“The Ghezala, xebec of Sallee.”

“Where are we bound for?”

“Sallee, on the coasts of Barbary, of course; to be sold as a slave among the heathen infidels. Where did you think you was bound for? Fortunate Isles with rings on your fingers to splice a golden queen—eh?”

“Barbary—infidels—slave,” Ortho repeated stupidly. No wonder Anson had leered as he went down!

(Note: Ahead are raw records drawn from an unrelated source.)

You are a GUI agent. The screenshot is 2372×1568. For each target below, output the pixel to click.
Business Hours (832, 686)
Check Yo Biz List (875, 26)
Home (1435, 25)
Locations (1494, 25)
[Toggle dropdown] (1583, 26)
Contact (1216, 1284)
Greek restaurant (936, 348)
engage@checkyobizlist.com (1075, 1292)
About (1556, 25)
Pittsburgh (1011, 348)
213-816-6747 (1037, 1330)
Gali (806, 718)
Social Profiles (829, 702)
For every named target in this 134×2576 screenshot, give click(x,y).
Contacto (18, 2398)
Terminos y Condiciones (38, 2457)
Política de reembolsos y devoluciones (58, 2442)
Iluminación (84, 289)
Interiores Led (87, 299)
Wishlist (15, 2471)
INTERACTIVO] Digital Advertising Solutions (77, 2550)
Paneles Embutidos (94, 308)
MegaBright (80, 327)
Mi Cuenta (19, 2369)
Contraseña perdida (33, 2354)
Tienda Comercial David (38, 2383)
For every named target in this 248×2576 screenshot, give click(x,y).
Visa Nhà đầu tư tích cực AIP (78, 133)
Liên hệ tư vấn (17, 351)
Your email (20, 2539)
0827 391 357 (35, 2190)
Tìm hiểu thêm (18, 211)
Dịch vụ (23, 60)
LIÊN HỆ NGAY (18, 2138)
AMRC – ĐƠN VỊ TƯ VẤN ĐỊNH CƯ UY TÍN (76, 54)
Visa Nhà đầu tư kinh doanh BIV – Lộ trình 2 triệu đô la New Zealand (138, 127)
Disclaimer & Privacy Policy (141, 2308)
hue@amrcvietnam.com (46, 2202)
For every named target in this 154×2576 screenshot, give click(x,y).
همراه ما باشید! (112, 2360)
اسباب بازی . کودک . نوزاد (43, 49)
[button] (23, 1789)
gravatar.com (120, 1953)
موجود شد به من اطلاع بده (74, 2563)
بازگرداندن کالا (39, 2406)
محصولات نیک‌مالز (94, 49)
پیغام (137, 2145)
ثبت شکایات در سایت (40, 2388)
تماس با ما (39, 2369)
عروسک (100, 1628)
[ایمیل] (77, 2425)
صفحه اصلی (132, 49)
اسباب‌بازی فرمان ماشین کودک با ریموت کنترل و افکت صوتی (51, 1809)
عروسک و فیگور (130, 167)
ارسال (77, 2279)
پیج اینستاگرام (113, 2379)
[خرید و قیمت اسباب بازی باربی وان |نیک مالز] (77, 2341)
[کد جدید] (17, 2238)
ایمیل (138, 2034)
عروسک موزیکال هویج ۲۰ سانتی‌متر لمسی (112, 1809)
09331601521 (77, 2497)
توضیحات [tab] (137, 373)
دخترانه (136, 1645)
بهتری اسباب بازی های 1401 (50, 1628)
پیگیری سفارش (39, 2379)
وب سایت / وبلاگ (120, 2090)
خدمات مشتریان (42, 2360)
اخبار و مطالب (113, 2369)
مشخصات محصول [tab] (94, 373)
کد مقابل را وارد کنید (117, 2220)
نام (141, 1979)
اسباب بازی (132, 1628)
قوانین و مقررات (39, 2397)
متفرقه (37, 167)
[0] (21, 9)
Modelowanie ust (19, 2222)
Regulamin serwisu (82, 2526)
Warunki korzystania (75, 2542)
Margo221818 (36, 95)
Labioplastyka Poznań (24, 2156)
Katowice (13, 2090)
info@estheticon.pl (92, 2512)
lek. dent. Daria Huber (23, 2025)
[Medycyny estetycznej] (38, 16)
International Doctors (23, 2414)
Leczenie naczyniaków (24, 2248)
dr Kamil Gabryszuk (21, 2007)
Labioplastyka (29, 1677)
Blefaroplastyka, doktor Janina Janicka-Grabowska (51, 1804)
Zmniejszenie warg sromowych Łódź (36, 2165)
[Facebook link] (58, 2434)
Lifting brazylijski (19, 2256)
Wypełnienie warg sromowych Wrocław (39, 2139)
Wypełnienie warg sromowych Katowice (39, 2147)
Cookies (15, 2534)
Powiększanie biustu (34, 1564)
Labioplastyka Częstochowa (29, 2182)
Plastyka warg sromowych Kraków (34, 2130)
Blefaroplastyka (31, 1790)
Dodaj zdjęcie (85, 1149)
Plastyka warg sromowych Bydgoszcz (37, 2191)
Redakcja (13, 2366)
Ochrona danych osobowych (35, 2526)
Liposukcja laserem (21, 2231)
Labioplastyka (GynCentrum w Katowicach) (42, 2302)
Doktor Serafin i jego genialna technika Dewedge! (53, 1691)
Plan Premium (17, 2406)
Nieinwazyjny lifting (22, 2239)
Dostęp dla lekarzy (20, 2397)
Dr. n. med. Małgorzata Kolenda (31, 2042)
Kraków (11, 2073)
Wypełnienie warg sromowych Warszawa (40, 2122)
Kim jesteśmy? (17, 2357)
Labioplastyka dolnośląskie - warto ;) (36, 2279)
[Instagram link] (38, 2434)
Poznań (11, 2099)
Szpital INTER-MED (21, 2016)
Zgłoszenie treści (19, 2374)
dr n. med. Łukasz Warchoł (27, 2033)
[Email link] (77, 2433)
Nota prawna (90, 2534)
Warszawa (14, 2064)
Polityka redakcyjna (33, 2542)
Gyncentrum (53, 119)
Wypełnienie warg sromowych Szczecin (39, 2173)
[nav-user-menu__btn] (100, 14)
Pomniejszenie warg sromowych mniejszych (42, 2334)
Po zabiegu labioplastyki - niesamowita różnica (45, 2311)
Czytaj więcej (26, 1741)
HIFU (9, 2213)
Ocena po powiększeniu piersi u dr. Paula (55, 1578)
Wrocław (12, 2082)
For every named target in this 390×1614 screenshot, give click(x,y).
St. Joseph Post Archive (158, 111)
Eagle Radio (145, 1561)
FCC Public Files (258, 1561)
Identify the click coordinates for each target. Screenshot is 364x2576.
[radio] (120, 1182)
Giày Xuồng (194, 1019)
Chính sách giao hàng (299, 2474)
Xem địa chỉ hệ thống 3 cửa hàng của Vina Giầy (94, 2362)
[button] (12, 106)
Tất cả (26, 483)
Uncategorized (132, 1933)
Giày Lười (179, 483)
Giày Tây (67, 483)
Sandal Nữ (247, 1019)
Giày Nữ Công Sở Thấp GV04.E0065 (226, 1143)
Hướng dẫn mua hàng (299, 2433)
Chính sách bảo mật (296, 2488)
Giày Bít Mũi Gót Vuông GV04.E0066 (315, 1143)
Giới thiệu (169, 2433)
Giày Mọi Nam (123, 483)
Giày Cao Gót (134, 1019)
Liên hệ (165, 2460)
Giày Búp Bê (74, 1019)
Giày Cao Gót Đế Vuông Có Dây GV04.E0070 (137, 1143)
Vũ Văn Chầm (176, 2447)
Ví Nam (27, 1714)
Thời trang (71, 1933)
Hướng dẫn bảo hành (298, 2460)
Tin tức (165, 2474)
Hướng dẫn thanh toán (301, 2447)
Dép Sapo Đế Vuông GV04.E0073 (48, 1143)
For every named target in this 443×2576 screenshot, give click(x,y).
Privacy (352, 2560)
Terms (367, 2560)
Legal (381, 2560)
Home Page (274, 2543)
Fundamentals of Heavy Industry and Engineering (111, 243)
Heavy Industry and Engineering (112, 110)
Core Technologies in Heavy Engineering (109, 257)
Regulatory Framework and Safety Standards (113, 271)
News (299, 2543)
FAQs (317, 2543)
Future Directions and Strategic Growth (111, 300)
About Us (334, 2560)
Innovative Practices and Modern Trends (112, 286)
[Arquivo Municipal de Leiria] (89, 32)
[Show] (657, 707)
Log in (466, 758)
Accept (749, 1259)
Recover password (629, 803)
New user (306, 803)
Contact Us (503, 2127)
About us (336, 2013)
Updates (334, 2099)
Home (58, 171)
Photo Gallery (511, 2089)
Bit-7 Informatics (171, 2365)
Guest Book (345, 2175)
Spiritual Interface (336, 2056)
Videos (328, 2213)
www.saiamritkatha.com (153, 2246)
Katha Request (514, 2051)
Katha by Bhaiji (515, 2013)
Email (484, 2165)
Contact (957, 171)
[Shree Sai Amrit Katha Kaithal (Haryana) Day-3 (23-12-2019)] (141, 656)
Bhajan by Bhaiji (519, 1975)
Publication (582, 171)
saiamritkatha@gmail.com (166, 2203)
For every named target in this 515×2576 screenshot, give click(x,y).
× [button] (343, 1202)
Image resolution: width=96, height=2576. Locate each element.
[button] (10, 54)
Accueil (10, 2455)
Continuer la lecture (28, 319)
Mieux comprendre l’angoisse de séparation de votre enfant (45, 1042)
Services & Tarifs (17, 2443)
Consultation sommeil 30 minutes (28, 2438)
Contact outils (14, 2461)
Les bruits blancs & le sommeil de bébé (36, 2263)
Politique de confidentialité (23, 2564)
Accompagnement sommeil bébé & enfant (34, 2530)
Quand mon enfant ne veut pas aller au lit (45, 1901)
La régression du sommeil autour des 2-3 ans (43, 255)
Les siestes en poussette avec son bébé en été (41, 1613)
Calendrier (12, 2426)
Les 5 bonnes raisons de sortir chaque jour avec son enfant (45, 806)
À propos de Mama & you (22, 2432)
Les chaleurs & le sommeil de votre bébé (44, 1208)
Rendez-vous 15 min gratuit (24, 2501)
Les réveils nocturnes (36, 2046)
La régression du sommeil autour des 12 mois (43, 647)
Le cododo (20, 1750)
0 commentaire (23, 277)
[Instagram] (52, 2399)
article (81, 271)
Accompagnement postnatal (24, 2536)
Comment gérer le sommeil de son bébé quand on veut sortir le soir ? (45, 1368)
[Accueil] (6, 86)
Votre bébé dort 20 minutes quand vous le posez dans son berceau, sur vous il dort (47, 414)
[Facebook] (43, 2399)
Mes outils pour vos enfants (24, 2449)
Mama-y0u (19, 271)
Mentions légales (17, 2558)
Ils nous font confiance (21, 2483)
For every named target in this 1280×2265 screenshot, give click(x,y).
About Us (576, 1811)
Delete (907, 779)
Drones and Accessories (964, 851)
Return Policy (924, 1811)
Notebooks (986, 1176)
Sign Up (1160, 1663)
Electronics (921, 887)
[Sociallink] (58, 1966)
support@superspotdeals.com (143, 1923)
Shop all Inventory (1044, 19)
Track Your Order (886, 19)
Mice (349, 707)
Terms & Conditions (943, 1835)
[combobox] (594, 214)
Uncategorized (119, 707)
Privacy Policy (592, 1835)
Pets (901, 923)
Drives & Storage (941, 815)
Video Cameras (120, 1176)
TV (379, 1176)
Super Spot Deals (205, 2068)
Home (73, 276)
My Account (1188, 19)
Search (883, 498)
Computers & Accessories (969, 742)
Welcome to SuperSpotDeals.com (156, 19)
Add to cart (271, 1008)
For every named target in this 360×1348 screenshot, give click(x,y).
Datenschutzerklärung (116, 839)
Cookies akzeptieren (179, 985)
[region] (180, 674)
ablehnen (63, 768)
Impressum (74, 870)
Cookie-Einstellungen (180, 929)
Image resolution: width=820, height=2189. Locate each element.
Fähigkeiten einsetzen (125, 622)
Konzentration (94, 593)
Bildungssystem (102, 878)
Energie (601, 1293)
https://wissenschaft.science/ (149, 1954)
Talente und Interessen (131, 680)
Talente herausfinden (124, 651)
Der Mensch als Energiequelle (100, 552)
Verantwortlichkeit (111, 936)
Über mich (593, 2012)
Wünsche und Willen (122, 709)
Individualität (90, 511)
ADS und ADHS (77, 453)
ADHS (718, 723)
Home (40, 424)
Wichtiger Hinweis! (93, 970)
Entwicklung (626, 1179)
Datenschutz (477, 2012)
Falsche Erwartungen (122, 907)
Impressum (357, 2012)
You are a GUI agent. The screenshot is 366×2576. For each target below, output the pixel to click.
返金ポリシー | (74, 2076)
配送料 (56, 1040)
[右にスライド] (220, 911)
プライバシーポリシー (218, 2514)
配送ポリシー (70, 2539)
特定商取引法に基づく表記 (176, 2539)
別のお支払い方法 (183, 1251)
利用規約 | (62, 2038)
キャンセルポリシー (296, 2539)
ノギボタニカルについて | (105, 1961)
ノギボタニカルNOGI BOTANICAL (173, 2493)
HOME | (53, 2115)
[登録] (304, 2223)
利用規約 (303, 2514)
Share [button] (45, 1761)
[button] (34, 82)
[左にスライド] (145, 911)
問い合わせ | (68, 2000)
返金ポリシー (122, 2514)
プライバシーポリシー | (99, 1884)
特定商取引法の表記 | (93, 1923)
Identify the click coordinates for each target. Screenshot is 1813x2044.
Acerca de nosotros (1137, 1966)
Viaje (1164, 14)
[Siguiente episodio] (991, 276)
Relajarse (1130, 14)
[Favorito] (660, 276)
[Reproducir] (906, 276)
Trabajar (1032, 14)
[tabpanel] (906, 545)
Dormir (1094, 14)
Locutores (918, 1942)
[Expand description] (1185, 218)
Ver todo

He turned, sighing, over on his face. “Slaves—infidels—Barb . . .” and was asleep.

CHAPTER XIX

He woke up eighteen hours later, at about noon—or so his neighbor told him; it was impossible to distinguish night from day down there. The hold was shallow and three parts full; this brought them within a few feet of the deck beams and made the atmosphere so thick it was difficult to breathe, congested as they were. Added to which, the rats and cockroaches were very active and the stale bilge water, washing to and fro under the floor, reeked abominably.

The other prisoners were not talkative. Now and again one would shout across to a friend and a short conversation would ensue, but most of the time they kept silence, as though steeped in melancholy. The majority sounded like foreigners.

Ortho sat up, tried to stretch his legs, and found they were shackled to a chain running fore and aft over the cargo.

His left-hand neighbor spoke: “Woke up, have you? Well, how d’you fancy it?”